Robin Camp, the Alberta federal judge made famous for asking the complainant in a rape case "why couldn't you keep your knees together?" is fighting to keep his $300+k a-year job. His defense strategy is ignorance of criminal and sexual assault laws, because his Canadian criminal law experience was "non-existent". Despite this, he was appointed provincially to the head of the Domestic Violence Court in 2012 and then appointed to the federal bench in 2015 by then Justice Minister Peter MacKay's flurry of get-'em-in-before-the-election judicial appointments.

In the interest of judicial integrity, or lack there of, Camp's verdict in this case was thrown out prior to to his appointment to the federal bench.  

Camp, who called the complainant "the accused" during the criminal trial, continued to do so during his own testimony and defended his conduct by stating "I think that my thinking isn’t really sexist, but just old-fashioned." Yes, like the old-fashioned attitudes those pesky suffragettes combated nearly a century ago when they wanted to be persons under the law.

He's very sorry though, as anyone would be seeing a prestigious and lucrative career end in disgrace and has faith that he can be redeemed in the public eye by a favourable decision. "I can see the perceived problem. If the council sees fit to permit me to keep sitting, that should signal to the public that I am not such a person."

Wrong again, Robin. If the council finds in your favour, it doesn't mean you're fit to practice, it means that the judicial system that saw fit to appoint you not once, but twice, failed us for a third time.

South of the border, Hillary Clinton is backtracking on a claim that half of Trump supporters are a "basket of deplorable", calling them "racist, sexist, homophobic, xenophobic, Islamaphobic, you name it." Not because it isn't true, but because the anti-politically correct, freedom-of-speech defenders don't like to be called names. Irony: it's a tricky mistress.

Meanwhile, Mike Pence stumping for Trump at the Reagan Library did his best to paint Trump as the candidate to carry on Reagan's legacy. Thirty years after Hollywood celebrity politician declared wars on the poor and drugs, gutted higher education and mental health funding (despite being shot by a schizophrenic), and whose supply-side economic theory of deregulation, privatization, and tax breaks for the wealthy lead to the greatest income equality in American history, Pence is right.  Trump, that over-privileged, unread, orange-stained bigot who has never been told no, is the poster child for Reaganomics. The only thing Pence misses is that this isn't something to be proud of.

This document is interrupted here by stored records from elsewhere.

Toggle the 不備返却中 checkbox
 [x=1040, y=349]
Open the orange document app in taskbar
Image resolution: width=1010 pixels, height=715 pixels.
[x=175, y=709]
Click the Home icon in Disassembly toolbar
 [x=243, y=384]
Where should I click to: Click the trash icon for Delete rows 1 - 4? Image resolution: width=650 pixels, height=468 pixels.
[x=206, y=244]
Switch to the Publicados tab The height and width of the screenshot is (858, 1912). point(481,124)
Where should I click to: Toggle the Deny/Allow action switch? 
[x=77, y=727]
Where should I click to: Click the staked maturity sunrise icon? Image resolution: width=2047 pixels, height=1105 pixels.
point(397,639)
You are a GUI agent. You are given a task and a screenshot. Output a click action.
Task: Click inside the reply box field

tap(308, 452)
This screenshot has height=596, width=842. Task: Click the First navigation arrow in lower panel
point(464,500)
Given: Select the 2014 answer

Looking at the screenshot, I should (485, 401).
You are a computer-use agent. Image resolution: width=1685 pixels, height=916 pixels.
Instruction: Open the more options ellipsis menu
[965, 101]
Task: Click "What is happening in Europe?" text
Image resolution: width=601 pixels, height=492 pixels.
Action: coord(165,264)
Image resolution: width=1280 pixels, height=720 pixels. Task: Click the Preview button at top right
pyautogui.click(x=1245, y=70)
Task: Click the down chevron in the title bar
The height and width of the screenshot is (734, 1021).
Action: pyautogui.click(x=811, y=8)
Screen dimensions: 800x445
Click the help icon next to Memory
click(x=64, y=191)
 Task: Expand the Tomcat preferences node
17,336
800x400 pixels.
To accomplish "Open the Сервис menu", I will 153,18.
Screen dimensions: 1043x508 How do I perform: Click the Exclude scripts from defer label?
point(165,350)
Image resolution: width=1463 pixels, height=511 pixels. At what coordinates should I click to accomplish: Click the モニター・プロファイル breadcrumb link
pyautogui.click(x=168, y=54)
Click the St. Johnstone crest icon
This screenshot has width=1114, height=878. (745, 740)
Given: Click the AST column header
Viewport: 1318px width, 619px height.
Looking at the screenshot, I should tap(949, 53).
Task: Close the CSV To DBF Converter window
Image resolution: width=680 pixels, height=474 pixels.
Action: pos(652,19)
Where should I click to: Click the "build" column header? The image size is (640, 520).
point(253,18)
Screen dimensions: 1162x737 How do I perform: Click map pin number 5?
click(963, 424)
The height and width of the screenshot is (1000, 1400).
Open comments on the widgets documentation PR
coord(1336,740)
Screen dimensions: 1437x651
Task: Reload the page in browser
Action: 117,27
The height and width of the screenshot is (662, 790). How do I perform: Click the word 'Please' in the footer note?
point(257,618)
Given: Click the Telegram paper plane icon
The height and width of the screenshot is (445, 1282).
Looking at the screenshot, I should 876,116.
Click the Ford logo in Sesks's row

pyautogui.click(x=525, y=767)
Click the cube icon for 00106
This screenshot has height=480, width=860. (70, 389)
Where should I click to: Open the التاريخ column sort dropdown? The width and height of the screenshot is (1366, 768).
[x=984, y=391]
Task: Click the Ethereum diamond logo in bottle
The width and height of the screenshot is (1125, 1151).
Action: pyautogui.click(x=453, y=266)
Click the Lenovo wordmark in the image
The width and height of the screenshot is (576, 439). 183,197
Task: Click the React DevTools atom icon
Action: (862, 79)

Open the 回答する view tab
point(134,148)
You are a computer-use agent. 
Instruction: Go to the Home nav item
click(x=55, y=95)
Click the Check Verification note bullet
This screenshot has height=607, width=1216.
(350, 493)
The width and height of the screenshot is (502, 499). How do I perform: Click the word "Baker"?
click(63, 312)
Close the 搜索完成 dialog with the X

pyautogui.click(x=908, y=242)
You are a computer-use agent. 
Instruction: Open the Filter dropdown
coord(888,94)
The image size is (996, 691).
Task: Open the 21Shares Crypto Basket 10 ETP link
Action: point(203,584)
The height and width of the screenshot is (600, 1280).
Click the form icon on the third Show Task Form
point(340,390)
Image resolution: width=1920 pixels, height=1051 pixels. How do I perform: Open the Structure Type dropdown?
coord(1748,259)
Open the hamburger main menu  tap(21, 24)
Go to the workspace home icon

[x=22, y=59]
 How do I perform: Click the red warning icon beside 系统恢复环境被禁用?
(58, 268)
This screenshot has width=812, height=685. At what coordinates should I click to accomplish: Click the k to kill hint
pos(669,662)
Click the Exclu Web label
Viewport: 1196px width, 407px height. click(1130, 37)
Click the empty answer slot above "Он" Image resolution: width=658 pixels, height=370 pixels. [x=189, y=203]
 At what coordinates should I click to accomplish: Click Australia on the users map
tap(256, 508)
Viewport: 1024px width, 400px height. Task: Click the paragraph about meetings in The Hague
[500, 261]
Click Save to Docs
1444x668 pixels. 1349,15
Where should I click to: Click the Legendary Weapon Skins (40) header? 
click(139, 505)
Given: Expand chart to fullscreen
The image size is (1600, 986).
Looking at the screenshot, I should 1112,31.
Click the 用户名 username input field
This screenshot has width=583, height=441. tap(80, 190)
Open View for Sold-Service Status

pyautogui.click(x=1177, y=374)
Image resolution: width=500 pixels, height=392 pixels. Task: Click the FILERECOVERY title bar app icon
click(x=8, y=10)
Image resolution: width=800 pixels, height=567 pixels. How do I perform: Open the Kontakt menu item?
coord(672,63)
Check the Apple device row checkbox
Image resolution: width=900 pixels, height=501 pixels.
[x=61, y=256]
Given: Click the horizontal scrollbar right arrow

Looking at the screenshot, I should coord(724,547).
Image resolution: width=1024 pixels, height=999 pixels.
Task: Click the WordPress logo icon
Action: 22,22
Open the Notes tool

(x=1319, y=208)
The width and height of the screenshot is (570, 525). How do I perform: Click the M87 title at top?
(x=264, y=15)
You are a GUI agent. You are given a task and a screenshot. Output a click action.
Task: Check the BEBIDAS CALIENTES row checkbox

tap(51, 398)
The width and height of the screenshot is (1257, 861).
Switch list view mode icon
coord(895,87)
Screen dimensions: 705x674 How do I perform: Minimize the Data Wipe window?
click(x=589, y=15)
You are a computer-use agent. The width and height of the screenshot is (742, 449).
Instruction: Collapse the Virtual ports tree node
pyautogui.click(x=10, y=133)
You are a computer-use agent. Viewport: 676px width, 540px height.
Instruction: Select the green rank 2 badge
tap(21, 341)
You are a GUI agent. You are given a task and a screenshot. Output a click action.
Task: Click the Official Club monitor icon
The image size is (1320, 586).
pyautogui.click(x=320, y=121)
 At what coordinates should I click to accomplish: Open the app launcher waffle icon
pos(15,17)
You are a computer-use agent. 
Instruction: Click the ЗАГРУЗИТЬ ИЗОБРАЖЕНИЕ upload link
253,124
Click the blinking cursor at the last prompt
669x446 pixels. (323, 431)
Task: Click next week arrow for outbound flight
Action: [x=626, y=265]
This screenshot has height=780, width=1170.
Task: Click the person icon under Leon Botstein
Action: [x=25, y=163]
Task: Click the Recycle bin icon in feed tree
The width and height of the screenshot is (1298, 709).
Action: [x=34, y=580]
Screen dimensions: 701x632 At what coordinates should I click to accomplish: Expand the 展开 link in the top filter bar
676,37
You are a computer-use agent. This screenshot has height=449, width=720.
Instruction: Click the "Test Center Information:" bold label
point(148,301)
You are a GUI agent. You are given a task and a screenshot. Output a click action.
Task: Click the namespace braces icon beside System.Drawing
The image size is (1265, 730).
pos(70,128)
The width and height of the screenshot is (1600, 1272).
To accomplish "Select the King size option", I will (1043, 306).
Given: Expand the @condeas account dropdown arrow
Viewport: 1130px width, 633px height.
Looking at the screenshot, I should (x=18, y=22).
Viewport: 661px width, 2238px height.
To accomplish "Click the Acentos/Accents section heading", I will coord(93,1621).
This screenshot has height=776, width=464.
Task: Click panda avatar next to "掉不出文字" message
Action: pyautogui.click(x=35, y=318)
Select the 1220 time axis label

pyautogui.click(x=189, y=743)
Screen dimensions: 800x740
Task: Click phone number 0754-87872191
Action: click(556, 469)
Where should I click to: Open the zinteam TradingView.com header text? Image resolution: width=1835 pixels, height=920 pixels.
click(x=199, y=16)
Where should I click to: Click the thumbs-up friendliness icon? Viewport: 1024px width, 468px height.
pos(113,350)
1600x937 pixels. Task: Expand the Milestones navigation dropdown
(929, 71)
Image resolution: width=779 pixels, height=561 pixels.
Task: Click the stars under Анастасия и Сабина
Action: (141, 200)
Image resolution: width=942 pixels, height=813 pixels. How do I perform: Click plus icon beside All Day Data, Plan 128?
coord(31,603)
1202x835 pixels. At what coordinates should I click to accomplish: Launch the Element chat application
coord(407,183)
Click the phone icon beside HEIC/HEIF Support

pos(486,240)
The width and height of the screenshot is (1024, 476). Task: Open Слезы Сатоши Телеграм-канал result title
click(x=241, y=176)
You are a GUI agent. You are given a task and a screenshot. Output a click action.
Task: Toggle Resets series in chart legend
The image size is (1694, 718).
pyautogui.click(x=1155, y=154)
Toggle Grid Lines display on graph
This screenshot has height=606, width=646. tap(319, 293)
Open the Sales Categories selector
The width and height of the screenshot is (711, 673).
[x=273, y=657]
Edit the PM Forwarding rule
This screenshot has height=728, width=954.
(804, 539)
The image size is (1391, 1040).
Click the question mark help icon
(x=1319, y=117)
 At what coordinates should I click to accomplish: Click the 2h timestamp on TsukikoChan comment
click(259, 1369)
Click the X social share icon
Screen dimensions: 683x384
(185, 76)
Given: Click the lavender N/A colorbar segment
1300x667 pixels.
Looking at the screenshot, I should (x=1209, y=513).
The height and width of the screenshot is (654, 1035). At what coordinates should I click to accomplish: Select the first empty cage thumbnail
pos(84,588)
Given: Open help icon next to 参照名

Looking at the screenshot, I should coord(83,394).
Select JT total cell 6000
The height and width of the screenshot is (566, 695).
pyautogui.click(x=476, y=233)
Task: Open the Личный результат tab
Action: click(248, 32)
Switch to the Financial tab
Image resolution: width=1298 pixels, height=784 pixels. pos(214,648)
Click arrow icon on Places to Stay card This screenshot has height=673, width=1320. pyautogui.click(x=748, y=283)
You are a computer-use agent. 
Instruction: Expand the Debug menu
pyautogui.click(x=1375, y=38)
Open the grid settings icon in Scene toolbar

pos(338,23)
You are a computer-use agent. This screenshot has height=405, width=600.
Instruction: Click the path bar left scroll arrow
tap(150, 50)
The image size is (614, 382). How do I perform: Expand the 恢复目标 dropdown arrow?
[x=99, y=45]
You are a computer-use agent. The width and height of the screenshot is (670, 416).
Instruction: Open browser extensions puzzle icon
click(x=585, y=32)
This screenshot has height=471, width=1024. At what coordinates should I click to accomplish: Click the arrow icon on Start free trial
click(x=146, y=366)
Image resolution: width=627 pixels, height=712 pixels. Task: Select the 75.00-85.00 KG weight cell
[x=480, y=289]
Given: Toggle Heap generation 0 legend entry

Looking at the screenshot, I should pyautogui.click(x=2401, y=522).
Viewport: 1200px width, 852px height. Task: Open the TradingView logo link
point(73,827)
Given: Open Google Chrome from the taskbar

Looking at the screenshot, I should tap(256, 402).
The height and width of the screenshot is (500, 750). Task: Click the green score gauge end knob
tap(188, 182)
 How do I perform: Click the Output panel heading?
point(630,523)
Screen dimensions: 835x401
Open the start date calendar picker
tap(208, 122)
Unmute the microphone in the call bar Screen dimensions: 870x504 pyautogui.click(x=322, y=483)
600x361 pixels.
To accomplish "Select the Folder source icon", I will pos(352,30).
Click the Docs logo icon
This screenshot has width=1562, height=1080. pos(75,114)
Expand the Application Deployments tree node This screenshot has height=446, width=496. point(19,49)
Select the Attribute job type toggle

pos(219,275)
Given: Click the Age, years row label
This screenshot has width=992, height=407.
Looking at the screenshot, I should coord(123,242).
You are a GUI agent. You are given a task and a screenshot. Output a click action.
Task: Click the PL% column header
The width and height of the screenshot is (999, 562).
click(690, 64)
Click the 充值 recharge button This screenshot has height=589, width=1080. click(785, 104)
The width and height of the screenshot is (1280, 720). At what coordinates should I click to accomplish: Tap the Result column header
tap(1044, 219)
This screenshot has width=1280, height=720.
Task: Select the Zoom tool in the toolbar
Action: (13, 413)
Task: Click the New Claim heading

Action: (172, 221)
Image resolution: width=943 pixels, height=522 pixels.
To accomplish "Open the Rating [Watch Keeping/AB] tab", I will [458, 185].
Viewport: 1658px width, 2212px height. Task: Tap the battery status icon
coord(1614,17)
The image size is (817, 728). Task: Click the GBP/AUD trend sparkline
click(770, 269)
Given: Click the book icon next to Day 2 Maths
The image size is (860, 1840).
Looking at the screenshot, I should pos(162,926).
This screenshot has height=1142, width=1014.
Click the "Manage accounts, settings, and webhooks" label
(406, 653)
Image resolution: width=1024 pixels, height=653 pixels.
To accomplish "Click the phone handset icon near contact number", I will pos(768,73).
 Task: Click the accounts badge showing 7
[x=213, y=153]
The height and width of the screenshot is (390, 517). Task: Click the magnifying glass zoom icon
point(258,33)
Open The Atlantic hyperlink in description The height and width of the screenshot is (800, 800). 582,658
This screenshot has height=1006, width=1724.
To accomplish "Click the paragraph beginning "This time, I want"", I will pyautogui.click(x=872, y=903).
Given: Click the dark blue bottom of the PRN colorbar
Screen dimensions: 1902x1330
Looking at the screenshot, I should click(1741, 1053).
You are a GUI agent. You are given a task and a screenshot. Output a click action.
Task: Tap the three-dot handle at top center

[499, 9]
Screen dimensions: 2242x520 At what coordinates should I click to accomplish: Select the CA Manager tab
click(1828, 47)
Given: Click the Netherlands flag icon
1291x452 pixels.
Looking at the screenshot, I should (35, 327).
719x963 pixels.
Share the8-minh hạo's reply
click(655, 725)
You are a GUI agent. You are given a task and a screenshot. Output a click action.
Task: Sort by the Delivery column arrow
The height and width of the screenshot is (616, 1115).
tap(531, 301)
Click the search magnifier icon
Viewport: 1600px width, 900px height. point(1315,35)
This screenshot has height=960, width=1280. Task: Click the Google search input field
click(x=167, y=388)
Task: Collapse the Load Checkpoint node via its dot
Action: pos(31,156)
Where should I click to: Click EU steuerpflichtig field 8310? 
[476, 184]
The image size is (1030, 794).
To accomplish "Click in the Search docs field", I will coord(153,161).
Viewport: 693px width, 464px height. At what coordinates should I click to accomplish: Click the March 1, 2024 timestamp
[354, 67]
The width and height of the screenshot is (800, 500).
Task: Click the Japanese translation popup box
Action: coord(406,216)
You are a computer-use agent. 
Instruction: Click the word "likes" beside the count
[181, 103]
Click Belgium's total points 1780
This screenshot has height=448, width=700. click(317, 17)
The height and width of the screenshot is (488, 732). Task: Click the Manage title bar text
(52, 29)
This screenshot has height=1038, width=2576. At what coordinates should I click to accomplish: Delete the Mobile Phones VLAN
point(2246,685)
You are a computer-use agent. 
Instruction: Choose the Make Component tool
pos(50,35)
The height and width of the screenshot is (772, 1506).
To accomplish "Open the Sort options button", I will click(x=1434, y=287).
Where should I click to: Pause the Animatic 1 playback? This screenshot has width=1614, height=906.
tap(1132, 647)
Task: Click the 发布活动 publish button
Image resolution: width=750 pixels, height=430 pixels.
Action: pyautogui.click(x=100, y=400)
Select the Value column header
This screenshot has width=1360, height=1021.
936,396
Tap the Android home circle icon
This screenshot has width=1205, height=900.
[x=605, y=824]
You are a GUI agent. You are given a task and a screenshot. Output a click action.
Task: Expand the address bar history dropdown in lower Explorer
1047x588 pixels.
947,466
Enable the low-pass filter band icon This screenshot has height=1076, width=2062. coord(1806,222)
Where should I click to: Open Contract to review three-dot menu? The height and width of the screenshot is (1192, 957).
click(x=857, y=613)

And speaking of bigot politics, Conservative leadership hopeful Kellie Leitch has gotten over her remorseful crying jag about the Barbaric Practices Hotline of last election and now wants to screen refugees for "Canadian values". She says Trump comparisons are unfair. Kellie, short of a time machine, there's no way to re-frame your party as giving a damn about either group after the last decade, but you're right, Trump comparisons are unfair. You're not Trump. You're Ben Carson. Exquisitely well-educated and still a fucking idiot.

Locally, Mark Lever, Chronicle Herald CEO, wrote a letter to CH readers on Friday. He's very proud of the work his paper has done in the two months since he wrote his last letter to readers. That makes one. I thought his promotion of Now! Nova Scotia was particularly timely. Because nothing says journalistic integrity like a deluge of advertorial masquerading as news interspersed with fluffy calls to action based on thoroughly debunked social theory. You're never bringing the unionized workers back. Just fucking say so.

And that's the things that made me go WTF last week.